● Exercise details
Search the records that follow and extract every line containing the string "will".
Exercise materials Start Marker
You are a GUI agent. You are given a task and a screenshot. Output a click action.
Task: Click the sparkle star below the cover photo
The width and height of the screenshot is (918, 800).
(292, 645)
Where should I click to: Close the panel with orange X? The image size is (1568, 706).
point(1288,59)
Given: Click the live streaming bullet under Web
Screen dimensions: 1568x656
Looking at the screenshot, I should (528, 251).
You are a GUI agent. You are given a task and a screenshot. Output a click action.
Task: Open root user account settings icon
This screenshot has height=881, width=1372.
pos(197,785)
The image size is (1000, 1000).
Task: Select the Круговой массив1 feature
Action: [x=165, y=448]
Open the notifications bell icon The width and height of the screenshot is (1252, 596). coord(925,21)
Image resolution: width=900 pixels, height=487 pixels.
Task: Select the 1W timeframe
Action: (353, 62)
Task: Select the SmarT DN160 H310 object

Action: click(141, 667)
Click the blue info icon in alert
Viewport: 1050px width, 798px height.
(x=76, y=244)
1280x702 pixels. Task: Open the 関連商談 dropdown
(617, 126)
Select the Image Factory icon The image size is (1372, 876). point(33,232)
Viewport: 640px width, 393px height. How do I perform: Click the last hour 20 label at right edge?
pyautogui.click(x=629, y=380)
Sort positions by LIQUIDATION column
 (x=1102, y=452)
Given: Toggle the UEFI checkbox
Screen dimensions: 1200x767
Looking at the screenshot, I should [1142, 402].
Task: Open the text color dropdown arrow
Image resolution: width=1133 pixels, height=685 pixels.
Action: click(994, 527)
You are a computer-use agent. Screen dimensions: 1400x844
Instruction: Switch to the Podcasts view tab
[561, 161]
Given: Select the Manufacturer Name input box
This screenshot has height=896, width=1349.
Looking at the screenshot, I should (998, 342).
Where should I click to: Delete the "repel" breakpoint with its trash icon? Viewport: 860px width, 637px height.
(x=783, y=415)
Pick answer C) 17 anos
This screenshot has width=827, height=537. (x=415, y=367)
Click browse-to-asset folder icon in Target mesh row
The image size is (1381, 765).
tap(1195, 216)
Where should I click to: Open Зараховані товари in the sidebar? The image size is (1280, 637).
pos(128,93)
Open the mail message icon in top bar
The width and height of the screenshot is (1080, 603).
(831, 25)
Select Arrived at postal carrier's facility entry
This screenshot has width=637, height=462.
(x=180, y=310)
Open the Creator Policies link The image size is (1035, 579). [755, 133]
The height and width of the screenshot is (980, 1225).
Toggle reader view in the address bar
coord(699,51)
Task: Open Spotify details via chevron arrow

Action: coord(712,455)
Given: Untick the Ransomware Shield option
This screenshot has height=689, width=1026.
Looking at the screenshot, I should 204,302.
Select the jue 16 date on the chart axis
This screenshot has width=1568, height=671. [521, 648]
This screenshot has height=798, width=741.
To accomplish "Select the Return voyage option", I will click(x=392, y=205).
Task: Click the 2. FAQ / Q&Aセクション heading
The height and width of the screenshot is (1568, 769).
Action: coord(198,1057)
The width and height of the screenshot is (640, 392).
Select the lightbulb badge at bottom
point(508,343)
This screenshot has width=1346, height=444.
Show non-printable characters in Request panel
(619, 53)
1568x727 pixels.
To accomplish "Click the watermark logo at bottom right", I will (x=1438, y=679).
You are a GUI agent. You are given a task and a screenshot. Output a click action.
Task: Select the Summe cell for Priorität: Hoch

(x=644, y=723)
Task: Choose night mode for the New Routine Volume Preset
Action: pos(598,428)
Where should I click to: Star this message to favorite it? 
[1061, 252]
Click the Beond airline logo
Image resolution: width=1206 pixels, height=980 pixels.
Exercise materials End Marker
● Task result
To accomplish "Select the Return voyage option", I will click(x=392, y=205).
To accomplish "Click the watermark logo at bottom right", I will (x=1438, y=679).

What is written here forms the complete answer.